____ Data for analysis
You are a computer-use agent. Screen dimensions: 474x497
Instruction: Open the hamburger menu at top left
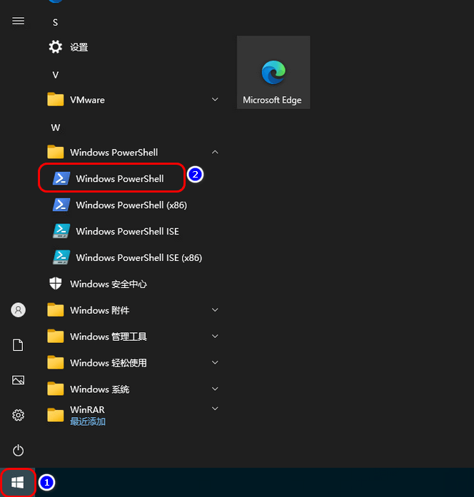[x=19, y=21]
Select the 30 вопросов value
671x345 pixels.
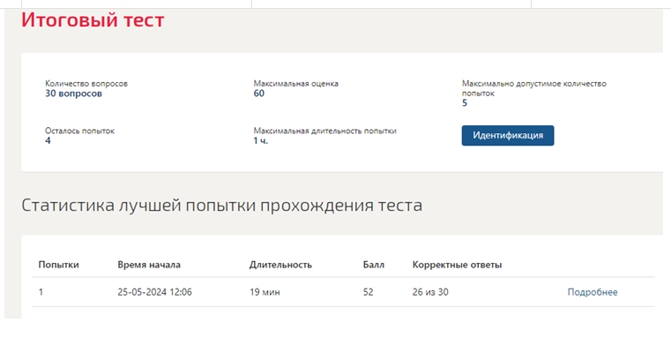pyautogui.click(x=73, y=94)
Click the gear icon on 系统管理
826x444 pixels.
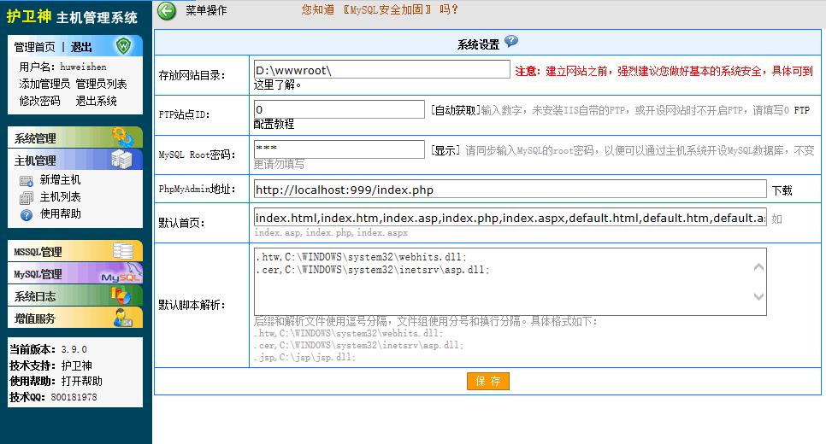pyautogui.click(x=124, y=137)
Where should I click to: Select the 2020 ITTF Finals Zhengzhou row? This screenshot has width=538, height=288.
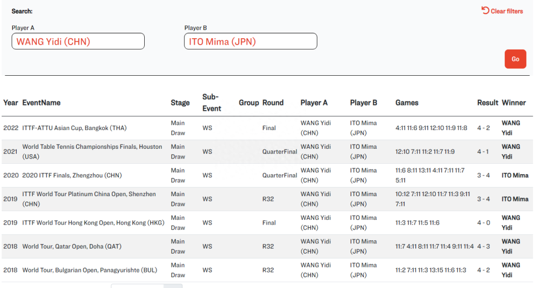click(x=267, y=175)
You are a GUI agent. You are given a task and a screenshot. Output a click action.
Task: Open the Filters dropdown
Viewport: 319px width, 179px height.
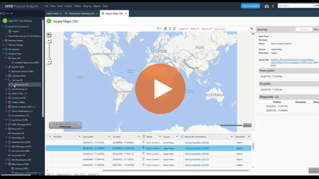coord(194,29)
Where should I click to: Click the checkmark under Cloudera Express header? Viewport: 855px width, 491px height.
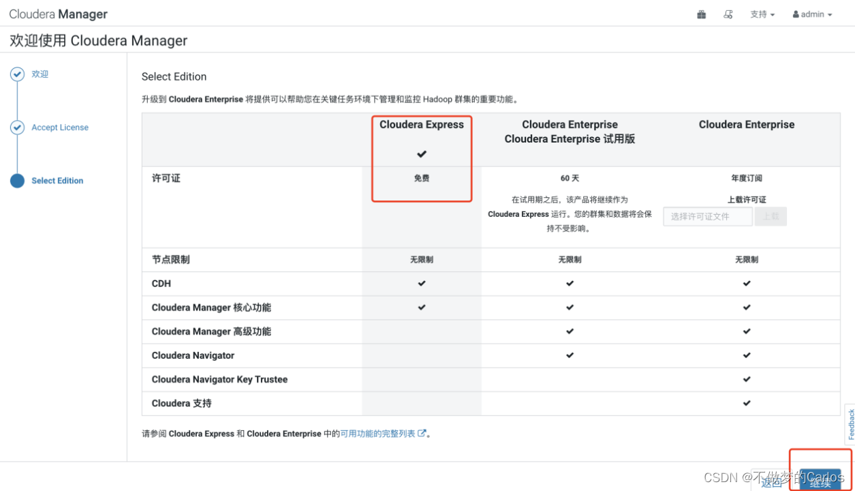(421, 153)
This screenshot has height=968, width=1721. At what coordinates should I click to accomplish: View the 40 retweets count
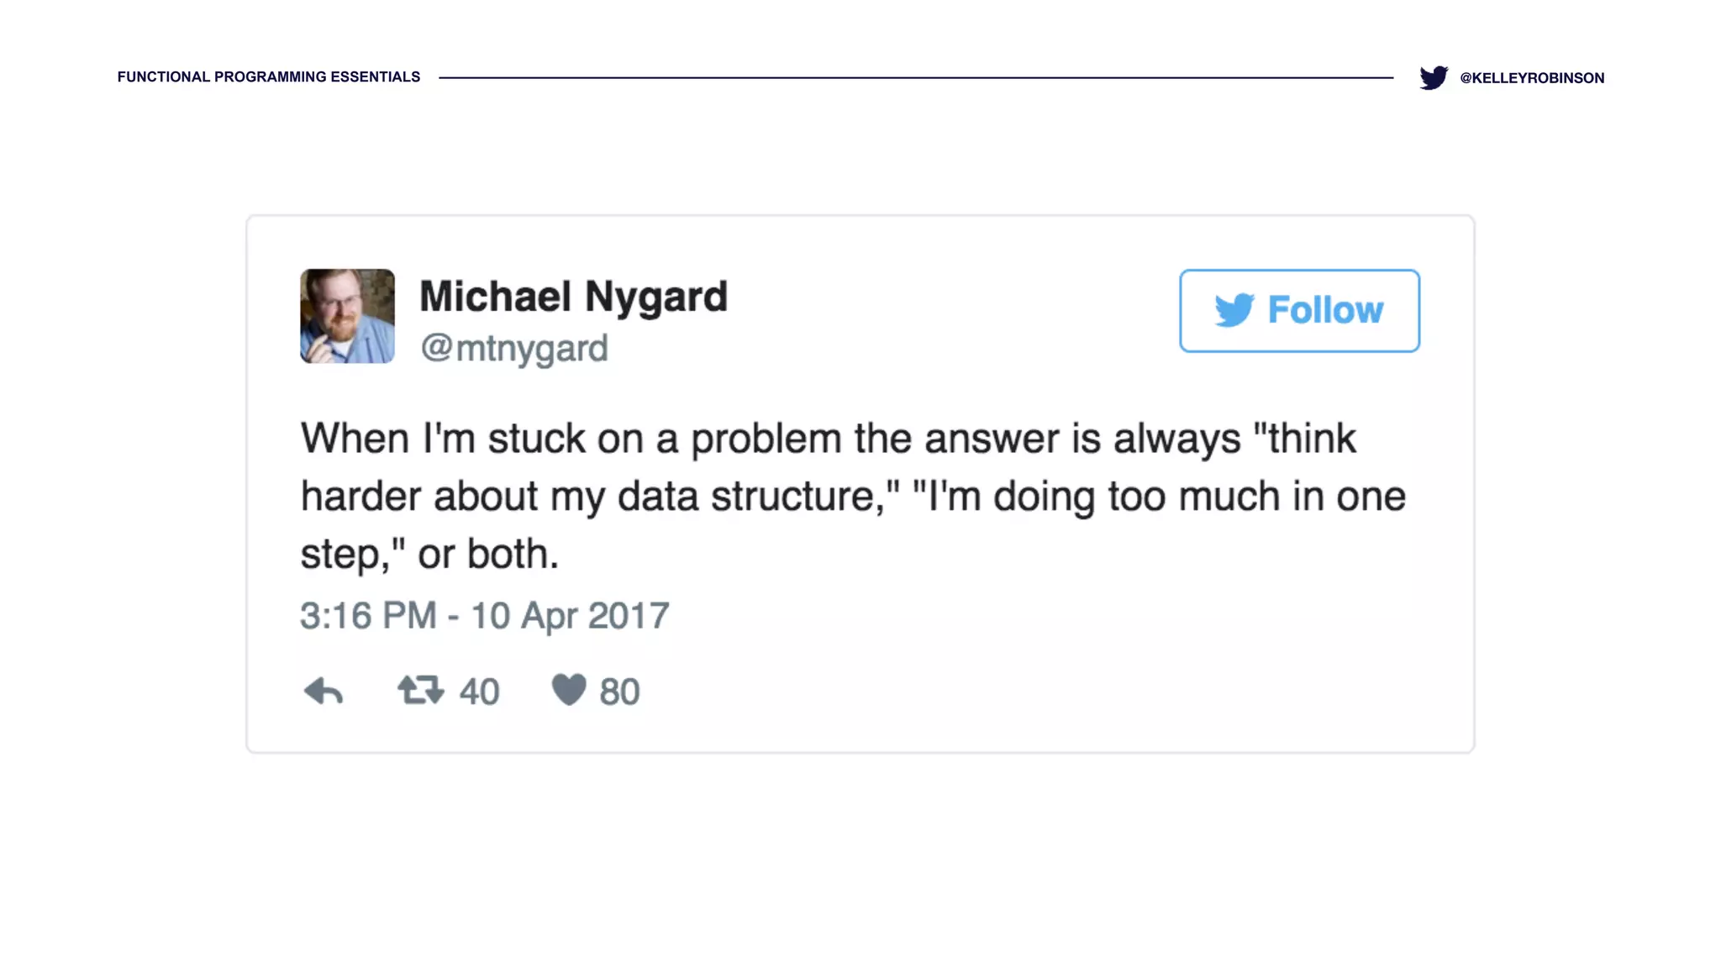point(479,692)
________
**What is needed**. Restate the data above verbatim, skipping every image.

**Exercise result**.
You are a computer-use agent. Screen dimensions: 474x497
Instruction: Open the hamburger menu at top left
[x=19, y=21]
Select the 30 вопросов value
671x345 pixels.
pyautogui.click(x=73, y=94)
Click the gear icon on 系统管理
826x444 pixels.
pyautogui.click(x=124, y=137)
Where should I click to: Select the 2020 ITTF Finals Zhengzhou row? This screenshot has width=538, height=288.
click(x=267, y=175)
You are a GUI agent. You are given a task and a screenshot. Output a click action.
Task: Open the Filters dropdown
Viewport: 319px width, 179px height.
coord(194,29)
Where should I click to: Click the checkmark under Cloudera Express header? Viewport: 855px width, 491px height.
(421, 153)
This screenshot has height=968, width=1721. At what coordinates should I click to accomplish: View the 40 retweets count
point(479,692)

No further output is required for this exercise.